Vaddiraju Ravi Chandra is an Indian politician. He is a member of parliament, representing Telangana in the Rajya Sabha the upper house of Indian Parliament as a member of the Bharat Rashtra Samithi. Ravichandra, popularly known as Gayatri Ravi, is the Founder Chairman of Gayatri Group, president of Telangana Granite Quarry Owners Association and also the honorary President of the Telangana Munnuru Kapu All Association JAC and the National Union of Backward Castes.

==Personal life==
Vaddiraju Ravi Chandra was born in Inugurthy village, Kesamudram mandal, Mahabubabad district of Telangana on 22 March 1964 to Narayana and Venkata Narsamma.

==Political life==
Vaddiraju Ravi Chandra contested 2018 Telangana Legislative Assembly election as congress candidate from Warangal East Assembly constituency and he lost the election to Nannapuneni Narender of the TRS. He later Joined TRS party in 2019. Ravichandra has been nominated for the by-election caused by the resignation of TRS member Banda Prakash on 18 May 2022 and was unanimously elected to the Rajya Sabha on 23 May 2022. His term in the Rajya Sabha was set to end on 2 April 2024.

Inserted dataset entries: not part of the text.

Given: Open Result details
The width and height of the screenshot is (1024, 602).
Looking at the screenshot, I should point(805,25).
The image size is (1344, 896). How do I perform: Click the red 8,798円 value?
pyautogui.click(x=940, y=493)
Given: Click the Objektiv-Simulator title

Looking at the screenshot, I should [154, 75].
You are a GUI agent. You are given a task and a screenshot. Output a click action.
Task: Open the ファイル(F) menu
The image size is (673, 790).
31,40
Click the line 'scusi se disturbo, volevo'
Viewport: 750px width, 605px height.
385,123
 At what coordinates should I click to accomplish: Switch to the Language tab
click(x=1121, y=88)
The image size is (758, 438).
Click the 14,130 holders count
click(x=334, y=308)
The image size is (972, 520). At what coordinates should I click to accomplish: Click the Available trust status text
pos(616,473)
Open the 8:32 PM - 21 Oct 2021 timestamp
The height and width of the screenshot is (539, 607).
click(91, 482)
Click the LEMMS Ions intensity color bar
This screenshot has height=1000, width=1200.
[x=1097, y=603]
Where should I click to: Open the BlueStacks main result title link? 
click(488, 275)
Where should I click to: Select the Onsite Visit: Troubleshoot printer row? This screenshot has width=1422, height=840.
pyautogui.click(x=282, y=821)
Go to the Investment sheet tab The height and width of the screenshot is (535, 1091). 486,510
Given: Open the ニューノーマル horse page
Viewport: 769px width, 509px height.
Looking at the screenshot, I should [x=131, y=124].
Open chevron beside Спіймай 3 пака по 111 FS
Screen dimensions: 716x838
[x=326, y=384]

Vaddiraju Ravi Chandra's candidature was finalized by BRS President K. Chandrashekar Rao who renominated him to Rajya Sabha for the second time after discussions with senior leaders on 14 February 2024. He was elected unopposed for the second time and made as BRS parliamentary party deputy leader in Rajya Sabha on 23 June 2024.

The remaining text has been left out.